In practical application, the application environments of computers used by people are different, such as operating systems and browser types, and the monitoring of the webpage browsing behavior of users can be realized in various ways:

for example, a third-party browser program with a monitoring function is used to monitor the behavior of the user browsing the web page when the user browses the web page by using the browser.

In addition, for the browser supporting the plug-in extension function, the monitoring of the behavior of the user for browsing the webpage can also be realized by a plug-in program started along with the browser. The plug-in is written according to a certain application program interface specification and can be called by the main program to realize an application program for processing a certain transaction, such as certain plug-in for downloading auxiliary software, after a user installs the plug-in, when the user starts the browser, the plug-ins can be started along with the browser, the click operation of the user and the system clipboard information are monitored, once the user clicks or copies a page link, the downloading of a certain internet resource is triggered, the plug-in can start the downloading auxiliary software and download the internet resource selected by the user. In the embodiment of the invention, for the browser which does not have the function of monitoring the behavior of the user for browsing the webpage and can support the browser plug-in extension, the monitoring of the behavior of the user for browsing the webpage is realized through the plug-in with the function of monitoring the behavior of the user for browsing the webpage, and the method is also an effective means for monitoring the behavior of the user for browsing the webpage.

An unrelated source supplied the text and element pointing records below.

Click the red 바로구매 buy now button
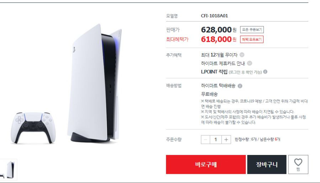Viewport: 320px width, 183px height. [x=206, y=165]
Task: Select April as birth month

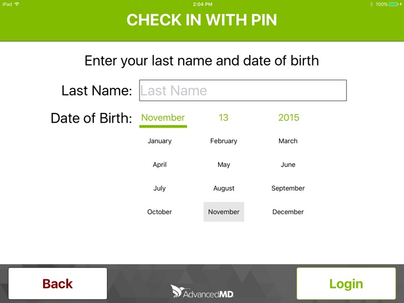Action: pyautogui.click(x=159, y=165)
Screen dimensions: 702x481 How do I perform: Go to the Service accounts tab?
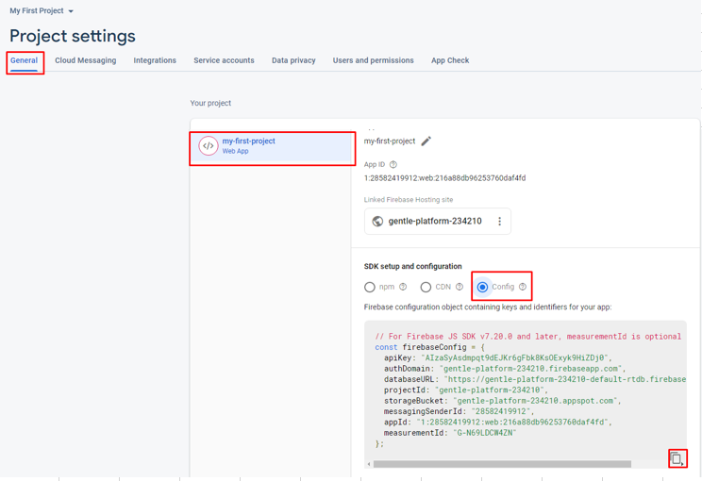coord(224,60)
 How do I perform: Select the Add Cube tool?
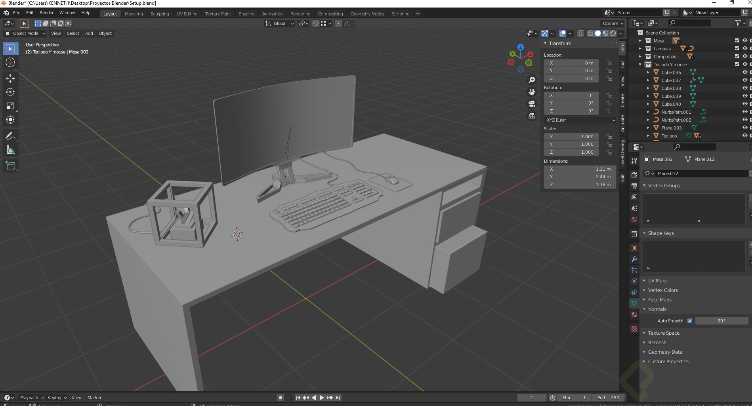[10, 166]
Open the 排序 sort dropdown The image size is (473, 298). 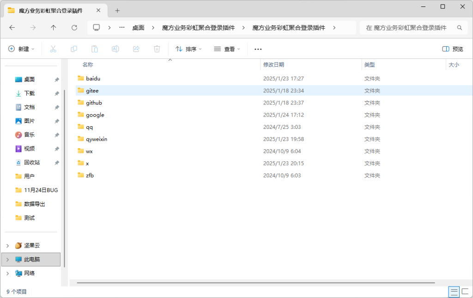coord(188,49)
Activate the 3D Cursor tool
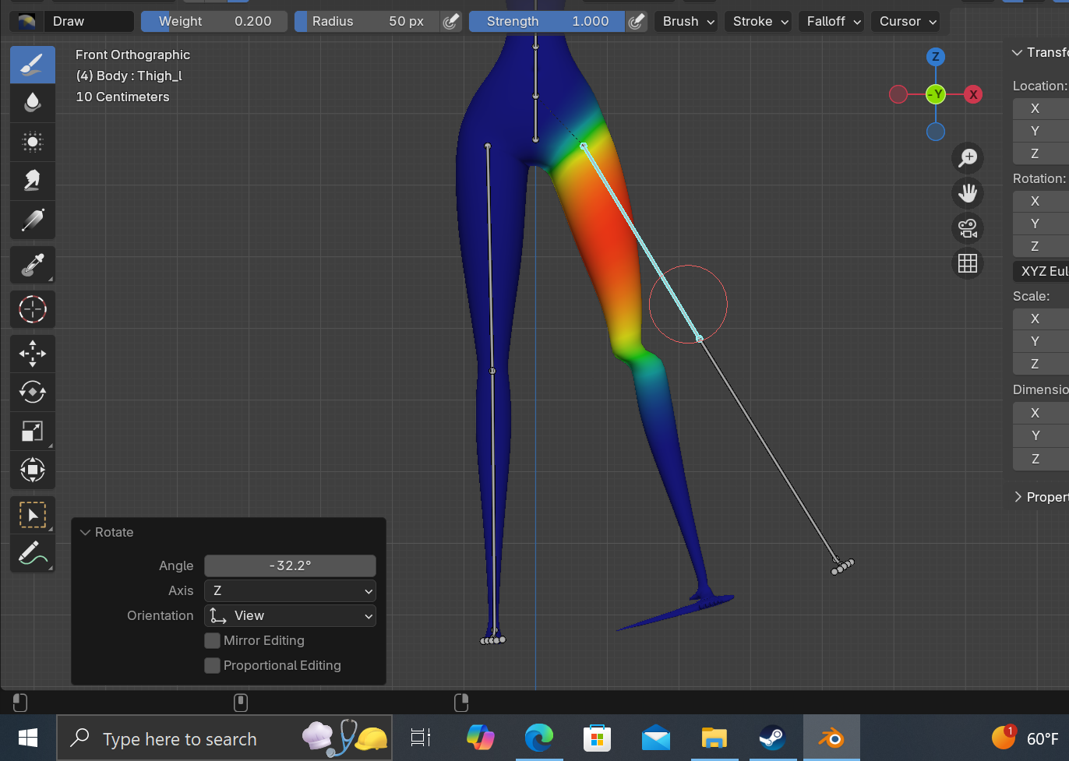 (x=33, y=309)
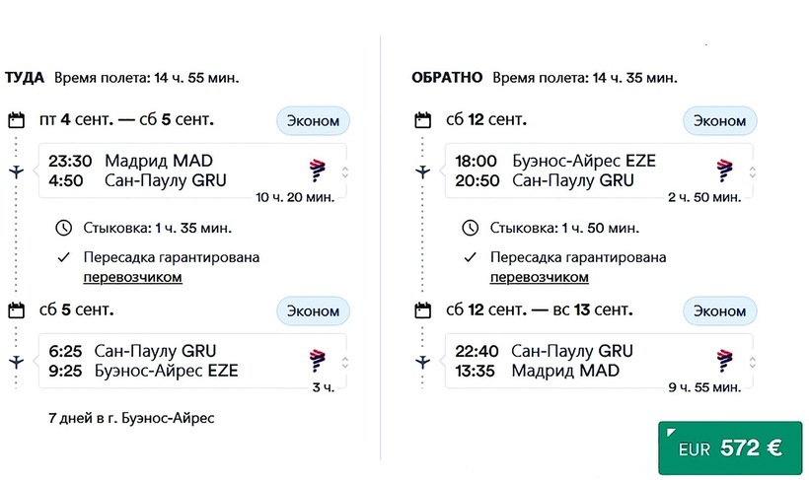Click Эконом badge for return сб 12 сент.
The height and width of the screenshot is (480, 809).
(x=720, y=121)
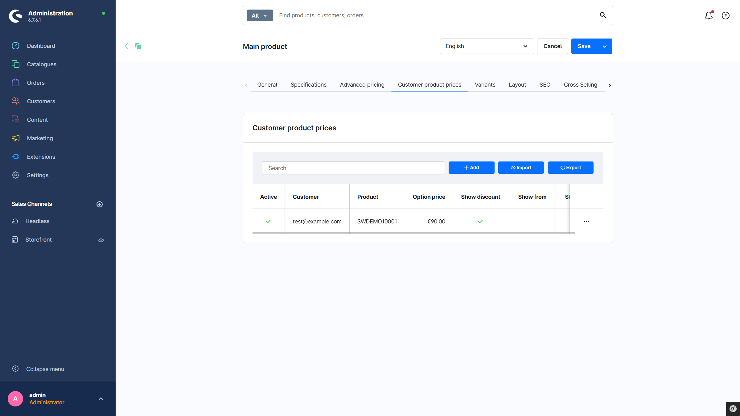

Or, the monitoring of the browsing behavior of the user may be accomplished by a non-browser program and a browser plug-in program, such as a certain monitoring program or a certain program monitoring component, that is, when the user browses a web page using a browser, a monitoring program or a program monitoring component independent from the browser detects a target web page browsing request sent by the user, and monitors the behavior of the user browsing the web page.

S102: when monitoring that a user browses a webpage, acquiring related information of the browsed webpage and reporting the related information of the browsed webpage to a search engine server; the related information of the browsed webpage comprises a unique identification of the webpage of the browsed webpage;

when a user browses a target webpage, the browsing behavior of the user is monitored, the related information including the unique identification of the webpage browsed by the user is acquired, and the related information is reported to a search engine server. The unique identifier of the web page may be a URL (Uniform resource locator) of the web page, or to some extent, a web page title or an MD5 value of the web page content, and may also be used as the unique identifier of the web page, and therefore, it is also possible to report the unique identifier to the server.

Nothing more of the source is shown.